# 94 golf steering wheel swap????



## bigdaddyvwmk3 (Apr 23, 2010)

im looking to get a new steering wheel for my 94 golf....im thinking about puting in a 2000 mk3.5 cabrio wheel since it looks like it is a str8 up bolt on since they have the same dashboard/steering column......i am also interested in a selection of mk4 steering wheels...anyone no if they will fit with slight modification or if someone sells a swap setup for mk4 to mk3????? thanks for the info


----------



## deletedo1m (Jul 10, 2007)

The 3.5 cabby is a direct swap.

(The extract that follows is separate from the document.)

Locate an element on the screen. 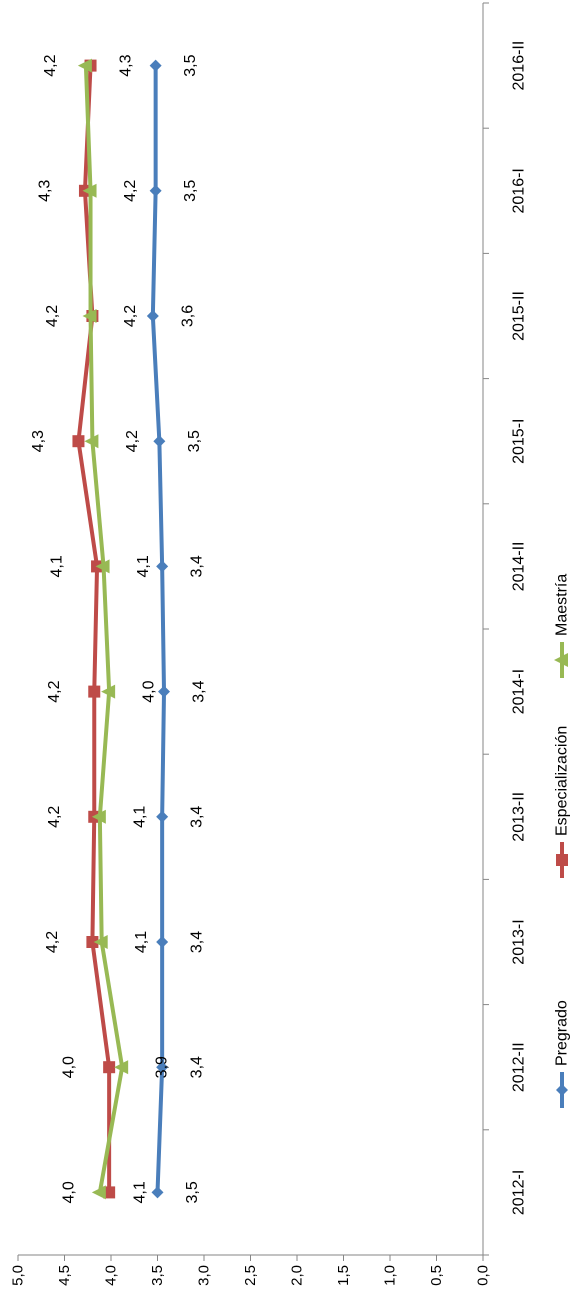 The height and width of the screenshot is (1293, 576). category-label: 2015-I is located at coordinates (520, 442).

The mk IV wheels requires minor modifications.


----------



## bigdaddyvwmk3 (Apr 23, 2010)

i figured the mk3.5 cabby was a direct swap......anyone no what modifications need to be done to get a mk4 wheel onto the mk3's???? someone out there has to have done this before........thanks for the info


----------



## Eric D (Feb 16, 1999)

Mk4, 5 and 6 all require the same modification to fit a Mk3 and earlier VW.

You need a Mk3 spiral cassette (airbag clock spring). It is secured to the Mk3 wheel via 3 screws.
You'll need to drill 4 holes into the mk4,5 or 6 steering wheels, 3 holes specifically for the screws, and 1 hole for the locking pin that prevents the spiral cassette from turning when its not mounted to the wheel.

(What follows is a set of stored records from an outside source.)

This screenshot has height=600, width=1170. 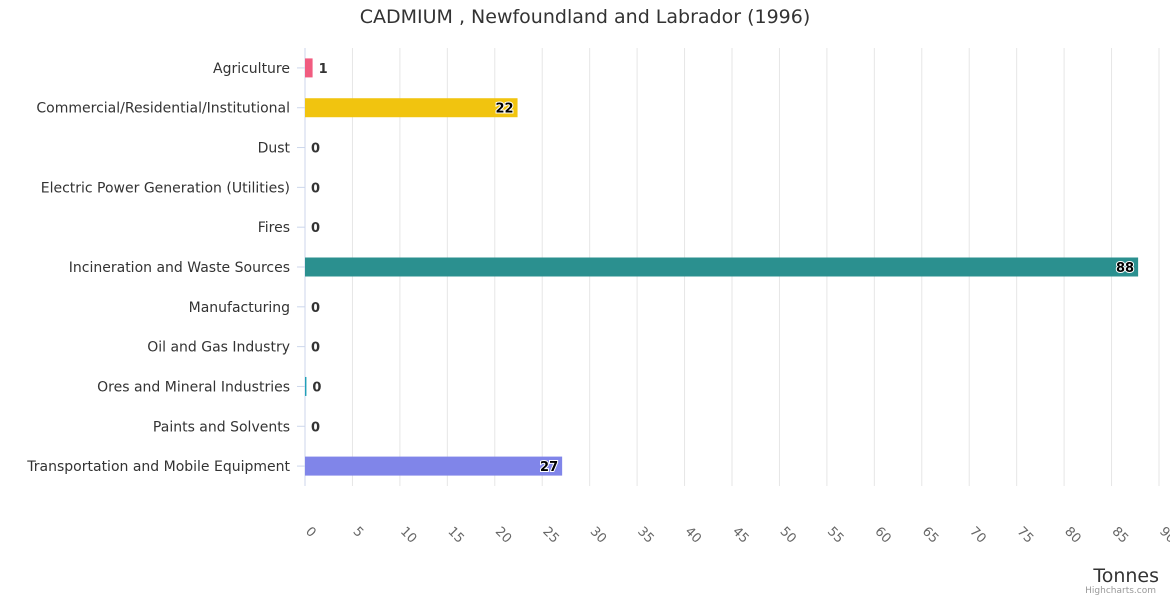 I want to click on category-label: Paints and Solvents, so click(x=222, y=427).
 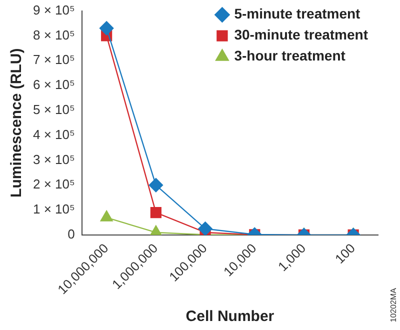 What do you see at coordinates (17, 123) in the screenshot?
I see `y-axis-title: Luminescence (RLU)` at bounding box center [17, 123].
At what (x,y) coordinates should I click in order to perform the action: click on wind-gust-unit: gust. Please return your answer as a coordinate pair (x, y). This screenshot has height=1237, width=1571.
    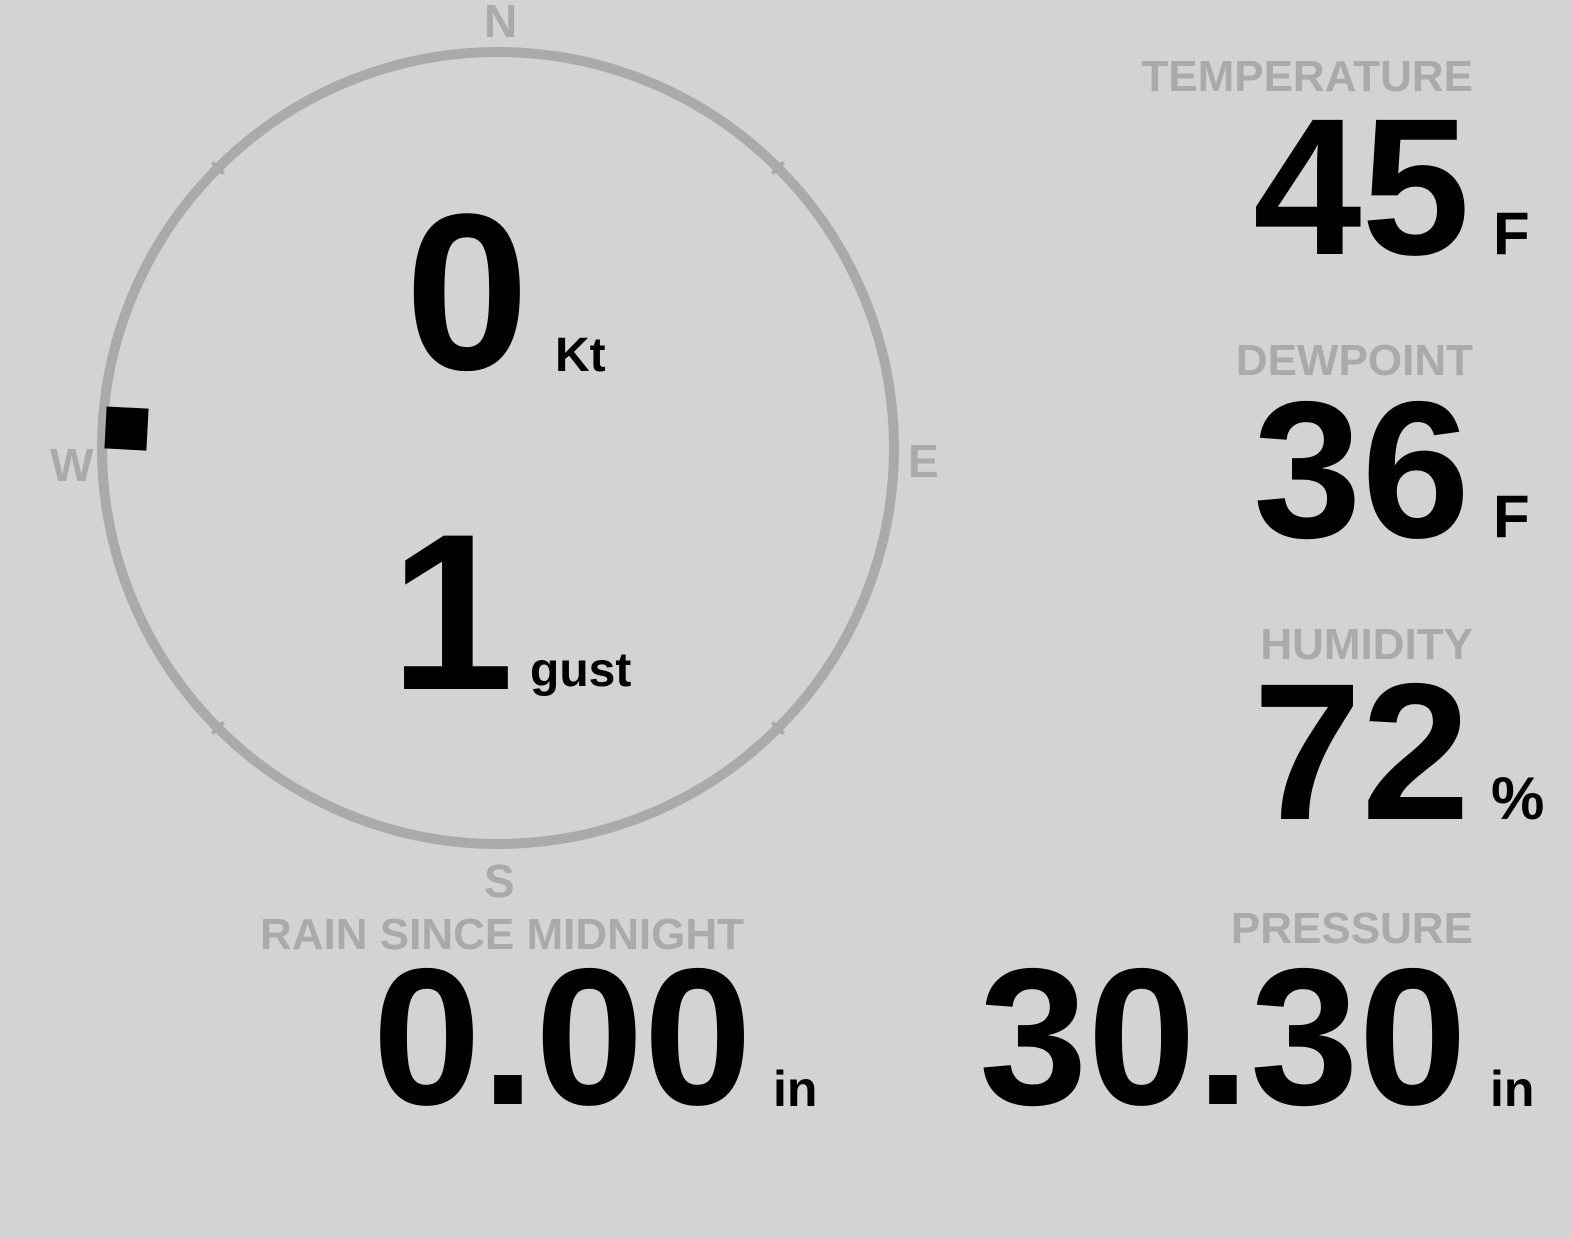
    Looking at the image, I should click on (581, 670).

With Mk3 vehicles having the rounded steering column stalks, no mods are needed to fit the wheel other than the airbag spiral cassette.

Mk2 vehicles with late model big square steering column stalks need to upgrade to mk3 stalks.

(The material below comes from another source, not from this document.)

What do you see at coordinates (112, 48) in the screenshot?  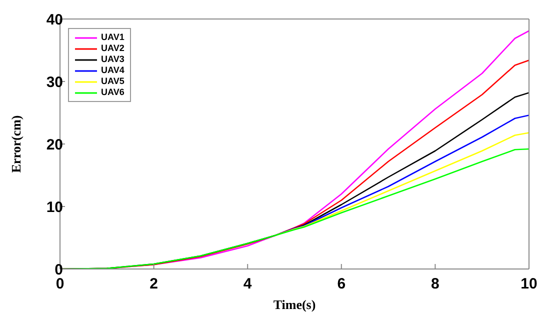 I see `legend-label: UAV2` at bounding box center [112, 48].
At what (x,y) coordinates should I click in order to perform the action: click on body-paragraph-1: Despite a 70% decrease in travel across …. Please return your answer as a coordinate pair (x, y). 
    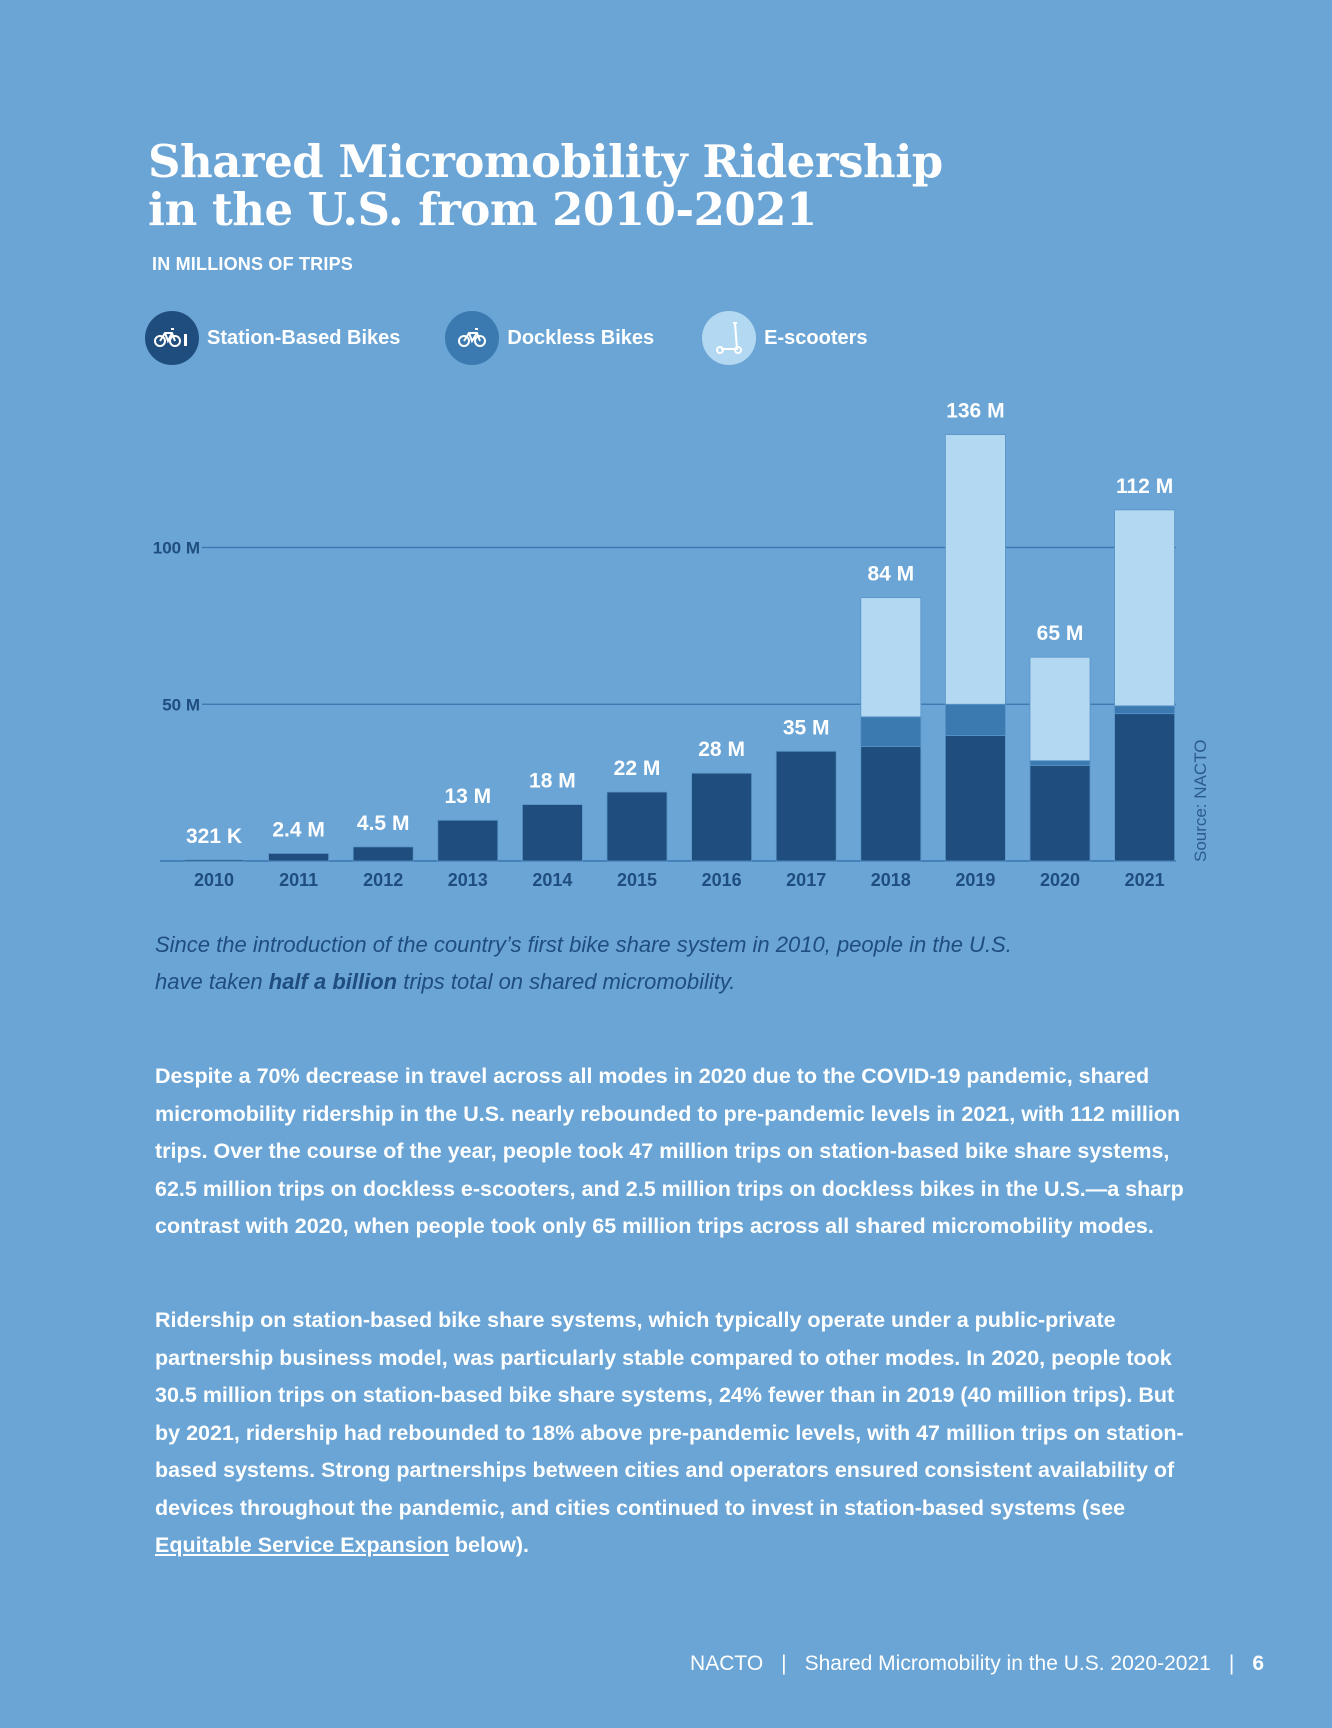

Earlier Mk2 vehicles require the large spline adapter (shown below).


Here is a picture of my Mk5 steering wheel mounted to my Mk2 Jetta.
Note: No airbag spiral cassette is shown, these pics were just a proof of concept.










Late Mk2 stalks, these have since been replaced with Mk3 stalks.

The stalks will hit the wheel if you select turn signals, or high beams, or windshield washers.




























Factory Mk2 large spline adapter shown with Mk5 wheel.










Mk3 airbag spiral cassette. Get this from your old Mk3 wheel or from the junkyard.


----------



## bigdaddyvwmk3 (Apr 23, 2010)

great info dude and great pics....


----------